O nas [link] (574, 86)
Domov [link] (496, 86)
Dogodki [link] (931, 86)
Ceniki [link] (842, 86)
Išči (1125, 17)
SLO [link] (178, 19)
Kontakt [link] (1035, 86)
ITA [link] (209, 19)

--------------------

Exact reproduction of every entry is needed.

O nas [link] (574, 86)
Domov [link] (496, 86)
Dogodki [link] (931, 86)
Ceniki [link] (842, 86)
Išči (1125, 17)
SLO [link] (178, 19)
Kontakt [link] (1035, 86)
ITA [link] (209, 19)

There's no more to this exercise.